As someone who is retired and on a fixed income, I choose to put my money into what I perceive offers more value, and "smart home" devices just aren't in that category.

As for my iPhones and iPads eavesdropping on me, since I live alone there really is not much conversation going in this household, so probably the only thing they might pick up on is the occasional muttered expletive if I drop or spill something. I don't play music with HomePods or such, so no opportunity for spying there, either.

A single family home and what a homeowner may choose to do in terms of audio/video recording inside or outside it is one thing. (Although there may be community-wide HOA policies and regulations around this,) In a multifamily dwelling, such as a rental apartment complex, a condominium complex or a co-op development, it is quite another. In my condominium complex Ring doorbells and any sort of video or audio recording devices are not permitted on or around our front doors, our siding glass doors, our decks or windows, and/or positioned anywhere on the exterior of the building. Owners and residents may install and use security systems, though, since those aren't recording either by audio or visual means whatever is going on in or around the household or immediate vicinity of the property.
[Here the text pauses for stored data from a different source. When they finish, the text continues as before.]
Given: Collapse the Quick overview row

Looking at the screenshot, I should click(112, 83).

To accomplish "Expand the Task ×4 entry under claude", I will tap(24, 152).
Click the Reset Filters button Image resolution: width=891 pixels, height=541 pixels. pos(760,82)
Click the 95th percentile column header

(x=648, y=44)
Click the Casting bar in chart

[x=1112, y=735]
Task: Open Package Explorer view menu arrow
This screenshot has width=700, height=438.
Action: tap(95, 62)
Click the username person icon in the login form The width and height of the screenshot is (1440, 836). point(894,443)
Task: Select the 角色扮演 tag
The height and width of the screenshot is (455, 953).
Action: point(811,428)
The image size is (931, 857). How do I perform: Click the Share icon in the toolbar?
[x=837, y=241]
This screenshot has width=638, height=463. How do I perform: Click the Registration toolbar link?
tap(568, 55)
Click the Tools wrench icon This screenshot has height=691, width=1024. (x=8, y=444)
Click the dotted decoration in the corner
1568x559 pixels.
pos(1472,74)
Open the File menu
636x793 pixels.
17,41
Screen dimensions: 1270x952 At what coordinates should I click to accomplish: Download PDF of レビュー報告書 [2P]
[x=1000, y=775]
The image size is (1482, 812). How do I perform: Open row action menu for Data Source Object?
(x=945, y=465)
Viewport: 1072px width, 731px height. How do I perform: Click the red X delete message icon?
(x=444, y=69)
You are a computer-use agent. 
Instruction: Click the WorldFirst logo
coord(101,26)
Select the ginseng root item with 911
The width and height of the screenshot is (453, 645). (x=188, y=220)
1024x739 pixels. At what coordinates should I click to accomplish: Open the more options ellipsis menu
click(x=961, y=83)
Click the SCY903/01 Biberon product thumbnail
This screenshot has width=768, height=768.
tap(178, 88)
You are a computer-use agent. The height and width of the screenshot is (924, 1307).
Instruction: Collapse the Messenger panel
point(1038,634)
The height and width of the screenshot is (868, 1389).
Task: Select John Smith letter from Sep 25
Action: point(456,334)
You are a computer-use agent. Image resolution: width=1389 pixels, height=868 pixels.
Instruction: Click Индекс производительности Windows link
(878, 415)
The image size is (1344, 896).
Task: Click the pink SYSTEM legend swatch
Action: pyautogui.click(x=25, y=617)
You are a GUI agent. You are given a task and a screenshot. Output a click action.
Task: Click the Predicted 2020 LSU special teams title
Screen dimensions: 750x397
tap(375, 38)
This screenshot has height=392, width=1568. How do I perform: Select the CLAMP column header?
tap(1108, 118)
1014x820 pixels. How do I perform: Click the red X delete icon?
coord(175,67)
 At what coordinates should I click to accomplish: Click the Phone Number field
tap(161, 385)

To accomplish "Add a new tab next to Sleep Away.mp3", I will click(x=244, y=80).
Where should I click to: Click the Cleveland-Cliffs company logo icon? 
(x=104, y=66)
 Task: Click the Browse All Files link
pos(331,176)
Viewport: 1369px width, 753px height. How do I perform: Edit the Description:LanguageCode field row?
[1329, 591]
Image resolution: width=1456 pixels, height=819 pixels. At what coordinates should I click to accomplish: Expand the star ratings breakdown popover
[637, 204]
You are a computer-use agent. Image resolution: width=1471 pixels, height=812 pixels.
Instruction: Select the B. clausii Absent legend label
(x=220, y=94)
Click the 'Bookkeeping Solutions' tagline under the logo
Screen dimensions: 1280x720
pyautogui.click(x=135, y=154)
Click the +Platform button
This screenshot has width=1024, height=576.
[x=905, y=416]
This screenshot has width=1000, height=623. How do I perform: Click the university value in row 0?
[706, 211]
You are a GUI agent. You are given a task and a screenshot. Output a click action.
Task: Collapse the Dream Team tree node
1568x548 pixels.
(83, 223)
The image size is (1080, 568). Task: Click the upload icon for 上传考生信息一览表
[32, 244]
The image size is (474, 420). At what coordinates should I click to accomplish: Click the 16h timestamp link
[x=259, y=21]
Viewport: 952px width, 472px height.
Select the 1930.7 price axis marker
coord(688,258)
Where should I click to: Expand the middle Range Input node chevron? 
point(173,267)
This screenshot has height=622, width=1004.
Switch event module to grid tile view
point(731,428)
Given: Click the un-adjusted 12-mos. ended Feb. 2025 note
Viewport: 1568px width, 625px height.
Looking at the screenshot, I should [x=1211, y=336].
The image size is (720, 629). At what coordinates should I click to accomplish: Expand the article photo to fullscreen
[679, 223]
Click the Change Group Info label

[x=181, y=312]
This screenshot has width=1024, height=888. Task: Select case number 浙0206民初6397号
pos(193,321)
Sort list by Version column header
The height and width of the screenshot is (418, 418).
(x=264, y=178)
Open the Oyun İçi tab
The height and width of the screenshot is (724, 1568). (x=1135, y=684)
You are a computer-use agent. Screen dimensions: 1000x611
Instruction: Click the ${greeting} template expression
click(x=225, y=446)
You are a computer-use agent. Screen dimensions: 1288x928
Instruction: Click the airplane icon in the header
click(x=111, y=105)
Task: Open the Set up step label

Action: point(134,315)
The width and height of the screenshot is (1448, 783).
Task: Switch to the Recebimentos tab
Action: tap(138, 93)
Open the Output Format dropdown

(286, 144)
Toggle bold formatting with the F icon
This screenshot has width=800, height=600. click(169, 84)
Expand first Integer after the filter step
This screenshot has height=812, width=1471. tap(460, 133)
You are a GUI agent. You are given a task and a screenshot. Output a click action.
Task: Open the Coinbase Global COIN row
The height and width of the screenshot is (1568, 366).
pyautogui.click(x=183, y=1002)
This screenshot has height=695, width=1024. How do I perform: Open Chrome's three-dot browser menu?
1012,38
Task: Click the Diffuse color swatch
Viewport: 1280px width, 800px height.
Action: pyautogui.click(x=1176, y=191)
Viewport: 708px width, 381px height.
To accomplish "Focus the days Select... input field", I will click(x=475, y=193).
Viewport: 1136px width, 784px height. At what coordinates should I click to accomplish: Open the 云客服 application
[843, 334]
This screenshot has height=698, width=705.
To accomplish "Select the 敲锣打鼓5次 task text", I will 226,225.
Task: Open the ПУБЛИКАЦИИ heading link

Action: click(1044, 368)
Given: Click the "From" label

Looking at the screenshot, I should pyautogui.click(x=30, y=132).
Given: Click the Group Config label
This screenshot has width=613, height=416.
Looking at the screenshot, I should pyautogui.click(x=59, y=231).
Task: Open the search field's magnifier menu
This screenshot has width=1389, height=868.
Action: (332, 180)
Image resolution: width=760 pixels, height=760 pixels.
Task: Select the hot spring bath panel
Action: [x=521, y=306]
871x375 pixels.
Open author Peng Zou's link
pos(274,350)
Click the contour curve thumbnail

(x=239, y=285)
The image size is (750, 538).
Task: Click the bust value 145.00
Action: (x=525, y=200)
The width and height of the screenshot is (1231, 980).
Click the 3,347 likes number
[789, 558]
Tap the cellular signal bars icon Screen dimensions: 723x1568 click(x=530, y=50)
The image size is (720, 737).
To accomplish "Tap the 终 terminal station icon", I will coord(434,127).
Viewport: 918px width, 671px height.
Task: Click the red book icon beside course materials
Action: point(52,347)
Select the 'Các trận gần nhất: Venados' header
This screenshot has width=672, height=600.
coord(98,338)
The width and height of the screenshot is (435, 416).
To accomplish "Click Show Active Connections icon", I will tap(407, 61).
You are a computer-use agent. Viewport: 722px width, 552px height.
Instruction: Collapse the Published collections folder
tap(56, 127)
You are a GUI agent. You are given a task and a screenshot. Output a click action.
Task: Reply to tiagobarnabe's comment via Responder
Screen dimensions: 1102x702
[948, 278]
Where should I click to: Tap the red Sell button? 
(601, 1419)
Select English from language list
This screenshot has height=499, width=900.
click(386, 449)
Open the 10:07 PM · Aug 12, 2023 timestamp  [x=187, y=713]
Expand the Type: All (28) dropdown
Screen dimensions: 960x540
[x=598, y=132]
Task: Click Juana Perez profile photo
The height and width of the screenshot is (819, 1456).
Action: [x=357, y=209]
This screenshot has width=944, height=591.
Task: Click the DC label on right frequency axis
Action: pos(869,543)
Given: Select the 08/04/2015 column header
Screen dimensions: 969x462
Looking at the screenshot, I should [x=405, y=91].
Someone can have a video camera recording footage from within his or her unit looking out their window(s) on the parking lot if they are concerned about their vehicle's safety and such, but they cannot place a camera outside their windows on the building's exterior. Use of these recording devices is considered violation of other property owners' / residents' and their visitors' privacy. We had a situation a couple of years ago where a tenant had set up one or more recording devices on his deck, which happened to be at boardwalk level, and so everyone who happened to be walking by on the boardwalk was picked up on video by his devices. That didn't go over well with a lot of residents here! There were also other issues with that tenant and to make a long, irrelevant story short, everyone was relieved when he moved out of this complex. The one good thing that did emerge from his temporary residence here was the realization that we residents and the condominium board of directors needed to be taking a good look at the whole issue of privacy and various electronic devices.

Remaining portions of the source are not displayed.